■ Records supplied:

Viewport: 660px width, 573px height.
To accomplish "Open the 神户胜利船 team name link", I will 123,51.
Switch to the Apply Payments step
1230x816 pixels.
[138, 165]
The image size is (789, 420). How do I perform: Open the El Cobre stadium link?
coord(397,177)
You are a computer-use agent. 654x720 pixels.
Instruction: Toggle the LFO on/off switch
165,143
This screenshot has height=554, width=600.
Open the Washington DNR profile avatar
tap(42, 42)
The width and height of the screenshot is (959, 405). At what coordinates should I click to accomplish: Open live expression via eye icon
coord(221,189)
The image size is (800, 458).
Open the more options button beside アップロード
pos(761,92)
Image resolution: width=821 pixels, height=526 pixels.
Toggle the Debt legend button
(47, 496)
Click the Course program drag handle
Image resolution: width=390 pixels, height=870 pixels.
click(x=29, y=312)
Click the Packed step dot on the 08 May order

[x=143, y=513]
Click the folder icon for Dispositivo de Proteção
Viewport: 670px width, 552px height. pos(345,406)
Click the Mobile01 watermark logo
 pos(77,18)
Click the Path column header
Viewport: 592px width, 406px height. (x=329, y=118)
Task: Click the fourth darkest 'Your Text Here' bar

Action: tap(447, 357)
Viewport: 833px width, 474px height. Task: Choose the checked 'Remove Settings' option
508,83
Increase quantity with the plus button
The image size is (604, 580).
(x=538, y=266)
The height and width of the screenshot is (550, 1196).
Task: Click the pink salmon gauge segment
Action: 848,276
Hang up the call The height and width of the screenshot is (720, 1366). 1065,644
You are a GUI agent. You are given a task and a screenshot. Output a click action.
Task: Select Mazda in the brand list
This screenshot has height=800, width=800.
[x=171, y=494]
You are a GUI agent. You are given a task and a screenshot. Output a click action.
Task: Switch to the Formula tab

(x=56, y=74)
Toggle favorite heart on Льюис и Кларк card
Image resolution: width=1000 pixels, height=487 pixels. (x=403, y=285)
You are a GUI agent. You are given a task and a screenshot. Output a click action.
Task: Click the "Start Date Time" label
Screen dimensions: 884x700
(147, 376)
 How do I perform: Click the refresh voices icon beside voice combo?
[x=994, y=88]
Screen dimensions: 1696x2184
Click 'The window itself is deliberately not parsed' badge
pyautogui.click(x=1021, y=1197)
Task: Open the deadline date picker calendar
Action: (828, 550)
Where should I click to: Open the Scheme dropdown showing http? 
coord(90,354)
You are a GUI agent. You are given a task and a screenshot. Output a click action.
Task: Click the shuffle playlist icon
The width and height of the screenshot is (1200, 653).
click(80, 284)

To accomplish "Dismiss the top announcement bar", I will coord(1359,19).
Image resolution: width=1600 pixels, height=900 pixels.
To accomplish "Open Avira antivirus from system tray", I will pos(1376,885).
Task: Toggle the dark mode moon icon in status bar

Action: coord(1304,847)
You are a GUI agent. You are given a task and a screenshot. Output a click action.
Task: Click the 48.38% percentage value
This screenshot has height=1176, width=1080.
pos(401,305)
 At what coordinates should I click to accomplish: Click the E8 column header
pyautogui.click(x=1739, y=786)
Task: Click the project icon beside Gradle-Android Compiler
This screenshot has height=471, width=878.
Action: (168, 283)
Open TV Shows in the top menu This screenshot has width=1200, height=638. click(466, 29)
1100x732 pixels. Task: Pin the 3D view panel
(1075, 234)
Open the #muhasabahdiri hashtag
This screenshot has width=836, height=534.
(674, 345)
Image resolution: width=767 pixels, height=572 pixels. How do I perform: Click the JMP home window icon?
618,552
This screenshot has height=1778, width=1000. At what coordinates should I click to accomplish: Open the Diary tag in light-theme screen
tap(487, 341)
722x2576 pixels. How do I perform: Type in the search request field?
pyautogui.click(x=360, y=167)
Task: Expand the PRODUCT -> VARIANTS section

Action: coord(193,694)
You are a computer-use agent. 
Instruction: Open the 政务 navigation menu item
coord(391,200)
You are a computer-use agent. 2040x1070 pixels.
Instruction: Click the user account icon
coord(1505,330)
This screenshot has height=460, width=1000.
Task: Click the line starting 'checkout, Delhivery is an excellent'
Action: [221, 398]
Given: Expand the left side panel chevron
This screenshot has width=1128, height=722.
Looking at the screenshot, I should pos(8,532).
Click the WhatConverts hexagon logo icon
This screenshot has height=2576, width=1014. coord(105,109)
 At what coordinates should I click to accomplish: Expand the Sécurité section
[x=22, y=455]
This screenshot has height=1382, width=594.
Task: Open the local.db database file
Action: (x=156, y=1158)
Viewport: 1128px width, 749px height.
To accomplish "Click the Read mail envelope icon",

■ Work required:
Reproduce each line above without any alteration.

■ Answer section:
Viewport: 660px width, 573px height.
To accomplish "Open the 神户胜利船 team name link", I will 123,51.
Switch to the Apply Payments step
1230x816 pixels.
[138, 165]
The image size is (789, 420). How do I perform: Open the El Cobre stadium link?
coord(397,177)
You are a computer-use agent. 654x720 pixels.
Instruction: Toggle the LFO on/off switch
165,143
This screenshot has height=554, width=600.
Open the Washington DNR profile avatar
tap(42, 42)
The width and height of the screenshot is (959, 405). At what coordinates should I click to accomplish: Open live expression via eye icon
coord(221,189)
The image size is (800, 458).
Open the more options button beside アップロード
pos(761,92)
Image resolution: width=821 pixels, height=526 pixels.
Toggle the Debt legend button
(47, 496)
Click the Course program drag handle
Image resolution: width=390 pixels, height=870 pixels.
click(x=29, y=312)
Click the Packed step dot on the 08 May order

[x=143, y=513]
Click the folder icon for Dispositivo de Proteção
Viewport: 670px width, 552px height. pos(345,406)
Click the Mobile01 watermark logo
 pos(77,18)
Click the Path column header
Viewport: 592px width, 406px height. (x=329, y=118)
Task: Click the fourth darkest 'Your Text Here' bar

Action: tap(447, 357)
Viewport: 833px width, 474px height. Task: Choose the checked 'Remove Settings' option
508,83
Increase quantity with the plus button
The image size is (604, 580).
(x=538, y=266)
The height and width of the screenshot is (550, 1196).
Task: Click the pink salmon gauge segment
Action: 848,276
Hang up the call The height and width of the screenshot is (720, 1366). 1065,644
You are a GUI agent. You are given a task and a screenshot. Output a click action.
Task: Select Mazda in the brand list
This screenshot has height=800, width=800.
[x=171, y=494]
You are a GUI agent. You are given a task and a screenshot. Output a click action.
Task: Switch to the Formula tab

(x=56, y=74)
Toggle favorite heart on Льюис и Кларк card
Image resolution: width=1000 pixels, height=487 pixels. (x=403, y=285)
You are a GUI agent. You are given a task and a screenshot. Output a click action.
Task: Click the "Start Date Time" label
Screen dimensions: 884x700
(147, 376)
 How do I perform: Click the refresh voices icon beside voice combo?
[x=994, y=88]
Screen dimensions: 1696x2184
Click 'The window itself is deliberately not parsed' badge
pyautogui.click(x=1021, y=1197)
Task: Open the deadline date picker calendar
Action: (828, 550)
Where should I click to: Open the Scheme dropdown showing http? 
coord(90,354)
You are a GUI agent. You are given a task and a screenshot. Output a click action.
Task: Click the shuffle playlist icon
The width and height of the screenshot is (1200, 653).
click(80, 284)

To accomplish "Dismiss the top announcement bar", I will coord(1359,19).
Image resolution: width=1600 pixels, height=900 pixels.
To accomplish "Open Avira antivirus from system tray", I will pos(1376,885).
Task: Toggle the dark mode moon icon in status bar

Action: coord(1304,847)
You are a GUI agent. You are given a task and a screenshot. Output a click action.
Task: Click the 48.38% percentage value
This screenshot has height=1176, width=1080.
pos(401,305)
 At what coordinates should I click to accomplish: Click the E8 column header
pyautogui.click(x=1739, y=786)
Task: Click the project icon beside Gradle-Android Compiler
This screenshot has height=471, width=878.
Action: (168, 283)
Open TV Shows in the top menu This screenshot has width=1200, height=638. click(466, 29)
1100x732 pixels. Task: Pin the 3D view panel
(1075, 234)
Open the #muhasabahdiri hashtag
This screenshot has width=836, height=534.
(674, 345)
Image resolution: width=767 pixels, height=572 pixels. How do I perform: Click the JMP home window icon?
618,552
This screenshot has height=1778, width=1000. At what coordinates should I click to accomplish: Open the Diary tag in light-theme screen
tap(487, 341)
722x2576 pixels. How do I perform: Type in the search request field?
pyautogui.click(x=360, y=167)
Task: Expand the PRODUCT -> VARIANTS section

Action: coord(193,694)
You are a computer-use agent. 
Instruction: Open the 政务 navigation menu item
coord(391,200)
You are a computer-use agent. 2040x1070 pixels.
Instruction: Click the user account icon
coord(1505,330)
This screenshot has height=460, width=1000.
Task: Click the line starting 'checkout, Delhivery is an excellent'
Action: [221, 398]
Given: Expand the left side panel chevron
This screenshot has width=1128, height=722.
Looking at the screenshot, I should pos(8,532).
Click the WhatConverts hexagon logo icon
This screenshot has height=2576, width=1014. coord(105,109)
 At what coordinates should I click to accomplish: Expand the Sécurité section
[x=22, y=455]
This screenshot has height=1382, width=594.
Task: Open the local.db database file
Action: (x=156, y=1158)
Viewport: 1128px width, 749px height.
To accomplish "Click the Read mail envelope icon",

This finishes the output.